The work is not without its challenges.
"We've all encountered content that has just torn the guts out of us and might have left me crying at my machine," Toby said. "Those are the moments when you have to pause and take stock of your self-care process and talk to your colleagues, which is something we absolutely encourage - it's a fundamental part of our response.
"It's important for us all to remind ourselves, and our peers as well, that what we see is a very small slice of the things that happened to children. Outside of this small slice are all the wonderful things that happen to children - the growth, the joy, the exploration, the play, the love, the nurturing and sense of security that comes from being within a loving family and community environment. That's the experience of just about all kids, what we're seeing here is a very small slice of malice."
The investigators are encouraged to take regular breaks, keep an eye on peers and speak to a psychologist every three months. For eSafety Commissioner Julie Inman Grant, ensuring the psychological wellbeing of her investigators is fundamental.
"[They] literally wake up every day and subject themselves to the absolute worst aspects of humanity," she said.
"Day in and day out, for no overt recognition but only in the knowledge that they may be able to help these victims suffer less over the long term by removing imagery of their devastating abuse.
"They do take some satisfaction out of disrupting these paedophile networks and know they are helping to make the online world a better place but few people in the world are willing to subject themselves to this kind of darkness."
Despite the thousands of videos and images investigators remove, some of it will inevitably emerge. But knowing that a child is being abused and the investigators are able to minimise the number of people who view it, keeps the team going.
"It's really impactful and distressing," manager of the cyber report team Dave said of the job.
"The volume of content that we see is extreme and may appear insurmountable to the wider community, but it's a fight that you can't give up on, and you're fighting for survivors of this abuse and looking to identify these children from these abusive situations and rescue them."
It's been a huge five years since Ms Inman Grant first stepped into the role. She's overseen sweeping changes in image-based abuse, new educational programs, new responsibilities following the Christchurch massacre and draft legislation which would see individuals and companies fined thousands of dollars if they fail to take down abusive content from the internet within 24 hours.
"It's been challenging ... there is no precedent, we're kind of creating the precedent as we go," she said.
***
> [JOB A]
Duplicate the records from their start through the line that contains "pause is located at coordinates (37, 66).".

> [PROVIDED RECORDS]
***
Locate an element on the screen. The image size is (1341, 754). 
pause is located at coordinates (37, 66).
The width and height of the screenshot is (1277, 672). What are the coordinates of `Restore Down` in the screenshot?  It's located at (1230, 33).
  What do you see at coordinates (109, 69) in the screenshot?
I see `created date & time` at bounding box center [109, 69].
***
> [JOB B]
Set down, word for word, the stretch of the article on eSafety investigators from "Despite the thousands" through "of the job.".

> [WORKED SOLUTION A]
Locate an element on the screen. The image size is (1341, 754). 
pause is located at coordinates (37, 66).

> [WORKED SOLUTION B]
Despite the thousands of videos and images investigators remove, some of it will inevitably emerge. But knowing that a child is being abused and the investigators are able to minimise the number of people who view it, keeps the team going.
"It's really impactful and distressing," manager of the cyber report team Dave said of the job.